Juridiquement, le squat est une infraction pénale définie comme (C. pén. art. 226-4 ; 315-1) :
le fait de se s'introduire dans un local à usage d'habitation ou à usage commercial, agricole ou professionnel à l'aide de manœuvres, de menaces, de voies de fait ou de contrainte ;
le fait de se maintenir dans ce local à la suite de l'introduction réalisée à l'aide de manœuvres, de menaces de voies de fait ou de contrainte.
Il y a donc deux délits différents : celui consistant à s'introduire dans le local à l'aide de manœuvres, de menaces, de voies de fait ou de contrainte (infraction instantanée) et celui de se maintenir dans le local à la suite d'une telle introduction (infraction continue).
La difficulté est la suivante : en application du principe de légalité des délits et des peines, il n'est possible de caractériser une telle infraction qu'à la condition que les squatteurs se soient introduits à l'aide de manœuvres, de menaces, de voies de fait ou de contrainte.
En d'autres termes, il est extrêmement difficile de caractériser l'infraction lorsque les squatteurs se munissent d'un faux bail et justifient du paiement d'un loyer, puisqu'ils pourraient alors prétendre, à défaut de preuve contraire, qu'un tiers a forcé l'accès au local puis s'est présenté comme le réel propriétaire des lieux. Dans cette hypothèse, ce ne sont pas les occupants sans droit ni titre qui se sont introduits à l'aide de manœuvres, de menaces, de voies de fait ou de contrainte.

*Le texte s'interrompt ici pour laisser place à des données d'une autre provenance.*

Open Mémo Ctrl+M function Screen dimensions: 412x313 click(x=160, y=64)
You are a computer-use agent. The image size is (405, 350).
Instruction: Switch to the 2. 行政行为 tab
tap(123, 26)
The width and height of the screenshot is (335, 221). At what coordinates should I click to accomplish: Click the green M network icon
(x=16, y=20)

Ce tiers qui met à disposition le logement d'autrui se rendrait par ailleurs responsable de l'infraction visée à l’article 313-6-1 du code pénal.

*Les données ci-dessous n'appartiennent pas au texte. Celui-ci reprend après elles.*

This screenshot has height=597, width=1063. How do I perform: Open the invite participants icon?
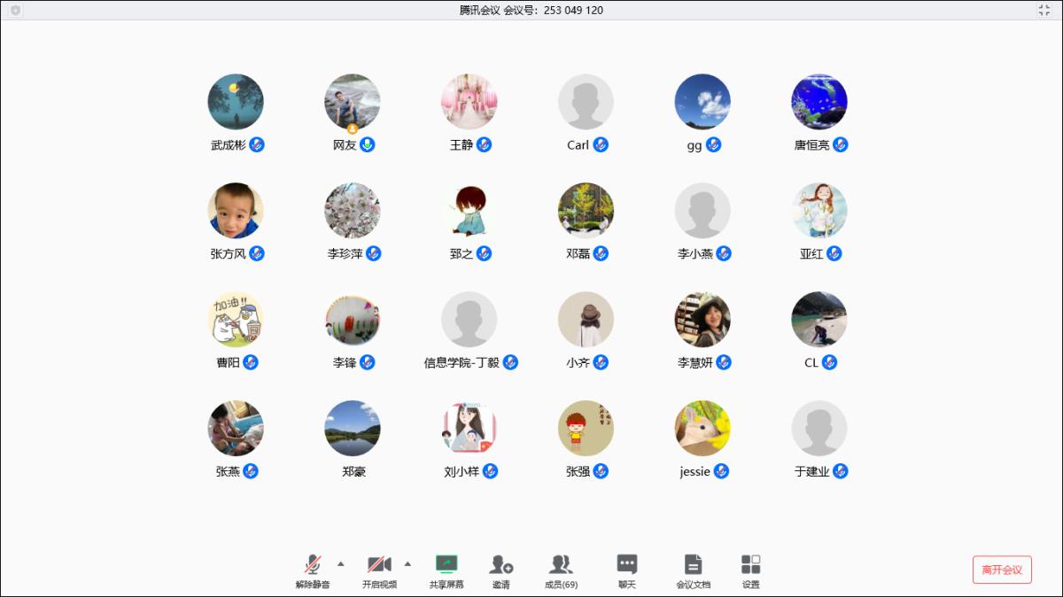coord(501,564)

En synthèse, la police est susceptible d'intervenir sans autorisation judiciaire dans les cas de figure suivants :
les occupants sans droit ni titre se sont introduits dans le local à l'aide de manœuvres, de menaces, de voies de fait ou de contrainte ;
Il faut alors en apporter la preuve par tous moyens (constat de commissaire de justice) ;
Il faudra ensuite immédiatement déposer plainte au commissariat, dans un délai de 48 heures : étant précisé que ce délai n'est pas prévu par la loi mais qu'il correspond à la pratique au sein des commissariats pour caractériser une infraction flagrante ;
théoriquement, les forces de l'ordres pourraient intervenir au-delà du délai de 48 heures. En effet, comme précisé ci-dessus, le fait de se maintenir dans un local à l'issue d'une introduction à l'aide de manœuvres, de menaces, de voies de fait ou de contrainte constitue une infraction continue, c'est-à-dire qui "se commet actuellement", au sens du code de procédure pénale. Pour autant, il est rare que la police intervienne dans ce cas de figure, ne serait-ce que parce qu'il devient difficile de prouver que ce sont bien les occupants qui se sont introduits dans le local de manière illicite.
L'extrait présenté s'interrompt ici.